- [Reading passage]
On February 9, 2016, the Court entered an Order granting the government's motion to dismiss and dismissing Defendant's Petition, having found that Defendant was not statutorily eligible for re-sentencing. Doc. No. 95.

On February 22, 2016, Defendant filed his First Pro Se Motion to Reconsider the Court's February 9, 2016 Order. Doc. No. 96. Defendant challenged, in part, the mistaken facts set out by the government in its Reply to USPO Memo, see Doc. No. 94 at 1. While the government did not respond to Defendant's First Pro Se Motion to Reconsider, that motion may have prompted counsel for the government to email the United States Probation Office on February 24, 2016, regarding counsel's confusion about how to determine Defendant's possible eligibility for re-sentencing.

The February 24, 2016 email to probation from Assistant U.S. Attorney W.J. Pflugrath is discussed in Defendant's Motion and was supposed to be attached as an exhibit, along with the Court's letter to counsel, dated July 6, 2016. Motion at 3 (referring to Exhibits A and B). Neither exhibit was attached to the Motion. For the sake of clarity, the Court will attach to this opinion the February 24, 2016 email correspondence to Probation as Exhibit B, and the Court's July 6, 2016 letter to counsel as Exhibit C.

On June 13, 2016, Defendant filed his Second Pro Se Motion to Reconsider. Doc. No. 98. The government did not respond to the Second Pro Se Motion. On July 6, 2016, the Court wrote counsel a letter regarding Defendant's First and Second Pro Se Motions to Reconsider and the February 26, 2016 email from AUSA Pflugrath to Probation. The Court asked counsel to confer about the issues and questions raised by Mr. Pflugrath to see if counsel could reach a resolution of Defendant's First and Second Pro Se Motions. If counsel were unable to reach a resolution, the Court set deadlines for Defendant's attorney to file an appropriate motion on behalf of his client, and for the government to file a response to all of Defendant's pending motions. Defense counsel filed the present Motion and the government responded.

Defendant's Second Pro Se Motion to Reconsider asks the Court to grant him a sentence reduction and to correct the facts that government counsel mistakenly included in the Reply to USPO Memo (Doc. No. 94). There is no need to correct the facts since the pertinent underlying facts concerning the charges against Defendant and his convictions are clearly set out in this Motion, Response, and Reply. See Doc. Nos. 104, 109, 110. --------

After careful consideration of the pertinent law and briefing, the Court will deny Defendant's Motion (Doc. No. 104), as well as Defendant's First and Second Pro Se Motions that also seek reconsideration of his sentence (Doc. Nos. 96, 98). The Court observes that Defendant has another pending motion that attempts to set forth a habeas claim of ineffective assistance of counsel. Doc. No. 1 in No. CIV 16-900 JP/LAM and Doc. No. 100 in No. CR 08-2436 JP. The Court will issue a separate Order on the habeas motion.

- [Data]

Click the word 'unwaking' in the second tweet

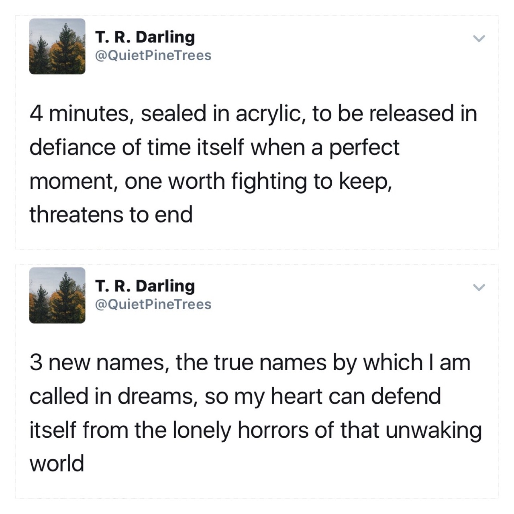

- [Exercise]
Answer these questions about the court opinion excerpt.
1. On what date did the Court enter the Order dismissing Defendant's Petition?
2. What document number was given to Defendant's Second Pro Se Motion to Reconsider?
3. As which exhibit will the Court attach its July 6, 2016 letter to counsel?
Answer only from the court opinion excerpt.

- [Full response]
1. February 9, 2016
2. Doc. No. 98
3. Exhibit C